### [Task description]
The answer is the exact text of every line from the one that contains "Instruction: Sort by the [1] column header" to the final line of the entries below, with pictures left out.

### [Stored items]
*** Block opens ***

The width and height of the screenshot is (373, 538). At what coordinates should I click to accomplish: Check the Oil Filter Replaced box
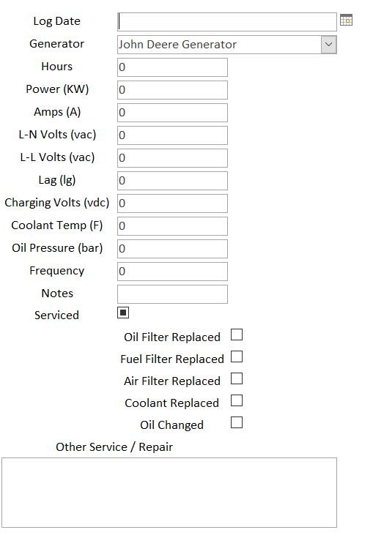[x=237, y=335]
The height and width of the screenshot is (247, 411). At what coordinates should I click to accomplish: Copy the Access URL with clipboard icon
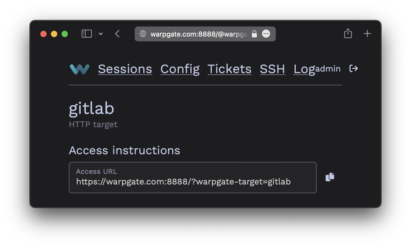click(x=330, y=177)
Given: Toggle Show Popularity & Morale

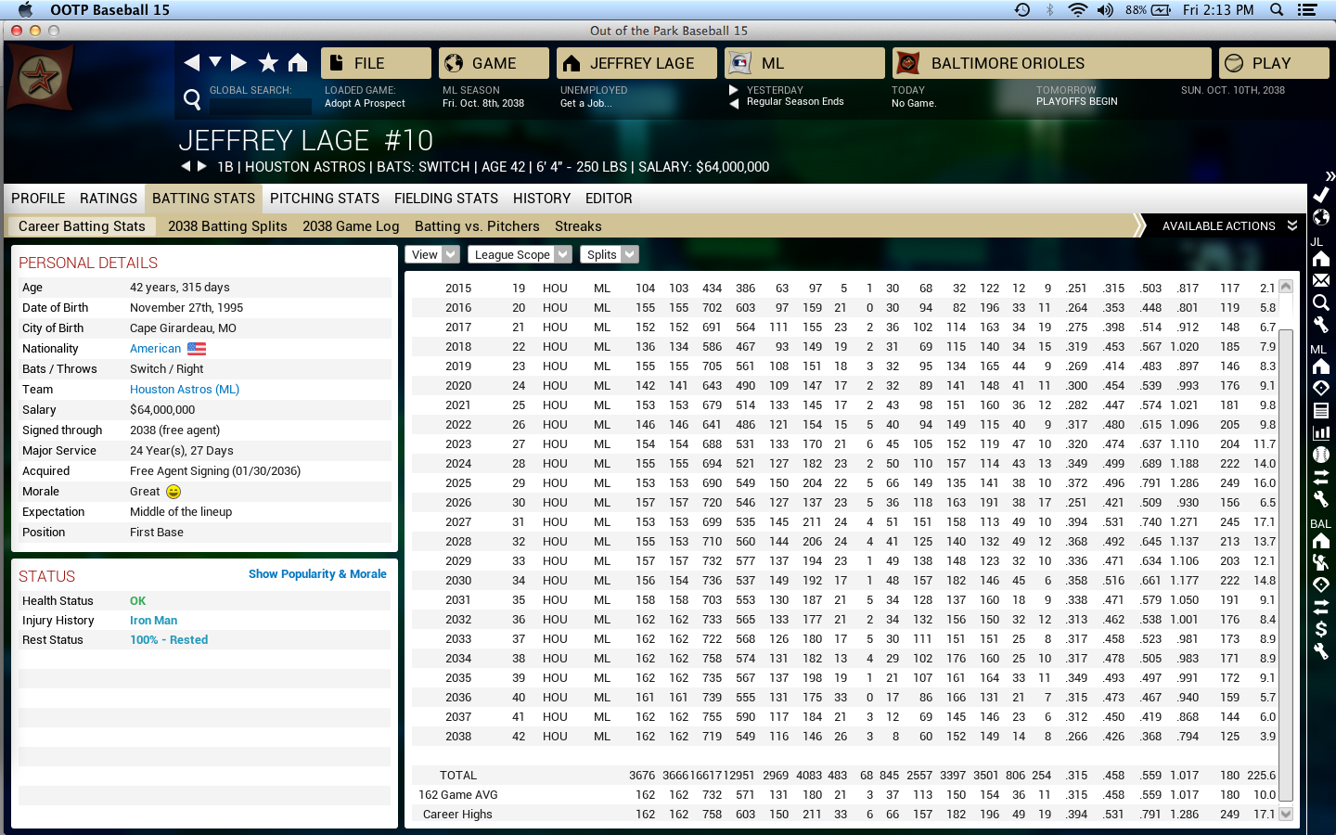Looking at the screenshot, I should (x=317, y=574).
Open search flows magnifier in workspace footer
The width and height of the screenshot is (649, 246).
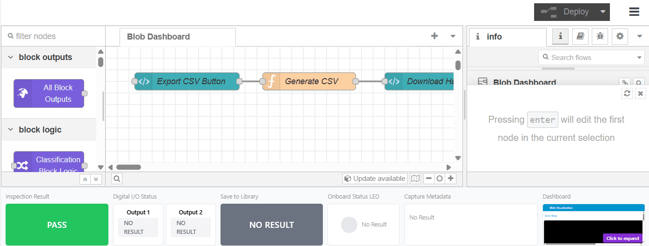(x=117, y=179)
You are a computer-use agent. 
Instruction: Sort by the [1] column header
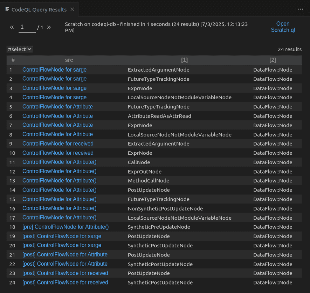pos(184,60)
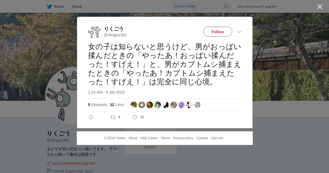Open the Home tab in the top bar
This screenshot has width=329, height=173.
(x=56, y=7)
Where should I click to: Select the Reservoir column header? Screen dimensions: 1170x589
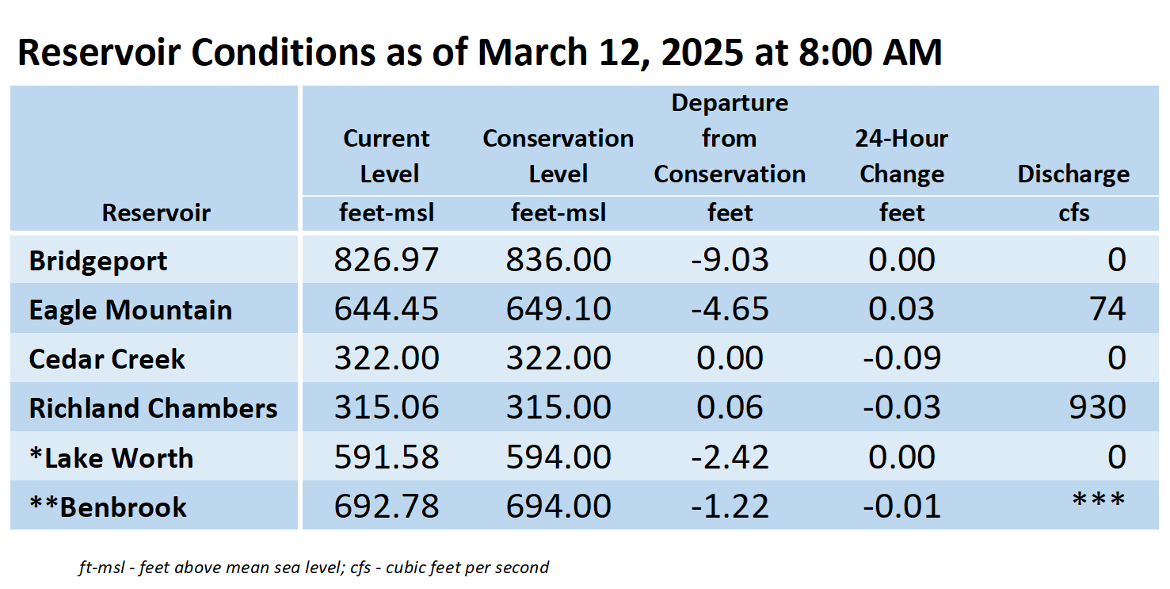156,213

*** Block closes ***

### [Output below]
Instruction: Sort by the [1] column header
pos(184,60)
Open the Home tab in the top bar
This screenshot has width=329, height=173.
(x=56, y=7)
Where should I click to: Select the Reservoir column header? Screen dimensions: 1170x589
156,213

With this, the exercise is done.